Mit an Bord des Charterfliegers, der die Mannschaft am Dienstag nach Istanbul bringen wird, ist übrigens auch ein alter Bekannter, der zuletzt bei den Grün-weißen immer gefehlt hatte: Jürgen L. Born, der wegen der angeblichen Finanzaffäre um Claudio Pizarro zurückgetretene frühere Vorsitzende, den der Erstlgist eingeladen hat. Der Ex-Boss hat sich soeben von einer schweren Operation erholt und freut sich auf die Reise: "Schön, dass ich dabei sein darf." Born wird indes nicht im Mannschaftshotel "Four Seasons" untergebracht, sondern in der Luxusherberge "Swiss Hotel", wo VIPs und Presse wohnen werden.
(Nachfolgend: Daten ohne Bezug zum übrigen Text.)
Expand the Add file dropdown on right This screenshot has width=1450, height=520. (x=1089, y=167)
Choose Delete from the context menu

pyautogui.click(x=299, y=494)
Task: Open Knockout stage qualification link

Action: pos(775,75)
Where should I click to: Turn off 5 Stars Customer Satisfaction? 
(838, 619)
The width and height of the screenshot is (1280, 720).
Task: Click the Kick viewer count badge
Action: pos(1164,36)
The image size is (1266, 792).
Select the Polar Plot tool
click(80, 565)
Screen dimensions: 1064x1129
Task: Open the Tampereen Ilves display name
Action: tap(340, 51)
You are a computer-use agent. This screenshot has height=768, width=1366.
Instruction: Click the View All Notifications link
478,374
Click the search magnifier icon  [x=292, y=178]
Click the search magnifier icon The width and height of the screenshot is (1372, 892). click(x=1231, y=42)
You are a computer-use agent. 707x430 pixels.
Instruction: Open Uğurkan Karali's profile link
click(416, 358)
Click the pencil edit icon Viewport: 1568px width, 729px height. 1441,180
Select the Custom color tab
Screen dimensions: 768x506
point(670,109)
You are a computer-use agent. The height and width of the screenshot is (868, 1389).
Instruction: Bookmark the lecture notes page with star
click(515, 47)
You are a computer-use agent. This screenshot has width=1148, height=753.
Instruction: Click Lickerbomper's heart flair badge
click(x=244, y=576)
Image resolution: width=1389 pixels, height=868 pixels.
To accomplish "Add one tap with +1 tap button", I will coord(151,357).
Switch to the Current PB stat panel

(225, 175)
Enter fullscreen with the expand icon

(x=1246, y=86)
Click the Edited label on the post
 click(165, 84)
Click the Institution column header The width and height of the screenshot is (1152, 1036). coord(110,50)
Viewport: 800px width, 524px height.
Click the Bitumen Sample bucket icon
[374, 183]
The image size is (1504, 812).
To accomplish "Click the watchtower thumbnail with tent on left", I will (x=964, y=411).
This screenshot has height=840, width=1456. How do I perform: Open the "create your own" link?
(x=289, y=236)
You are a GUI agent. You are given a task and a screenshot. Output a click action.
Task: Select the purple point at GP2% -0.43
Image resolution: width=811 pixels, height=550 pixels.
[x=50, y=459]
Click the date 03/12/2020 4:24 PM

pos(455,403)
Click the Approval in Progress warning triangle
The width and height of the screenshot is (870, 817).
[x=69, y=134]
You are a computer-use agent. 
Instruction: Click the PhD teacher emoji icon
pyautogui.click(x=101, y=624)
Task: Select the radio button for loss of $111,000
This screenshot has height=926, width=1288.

Training mit Naldo, Rosenberg und Pizarro

Vorschau

Wenn Werder heute zu dem größten Spiel nach dem Sieg im Europacup der Pokalsieger 1992 aufbrechen wird, haben sich die Personalsorgen ein wenig reduziert. Trainer Thomas Schaaf konnte beim letzten Training auf deutschen Boden vor dem Abflug aufatmen. Die angeschlagenen und zuletzt geschonten Naldo (Leiste), Markus Rosenberg und Claudio Pizarro (beide muskuläre Probleme) wirkten wieder mit, können eingeplant werden. Dafür absolvierte Kapitän Frank Baumann, der leichte Beschwerden an den Adduktoren spürte, ein individuelles Übungsprogramm, Der Routinier gab danach jedoch Entwarnung: "Ich gehe davon aus, dass ich am Mittwoch spielen kann."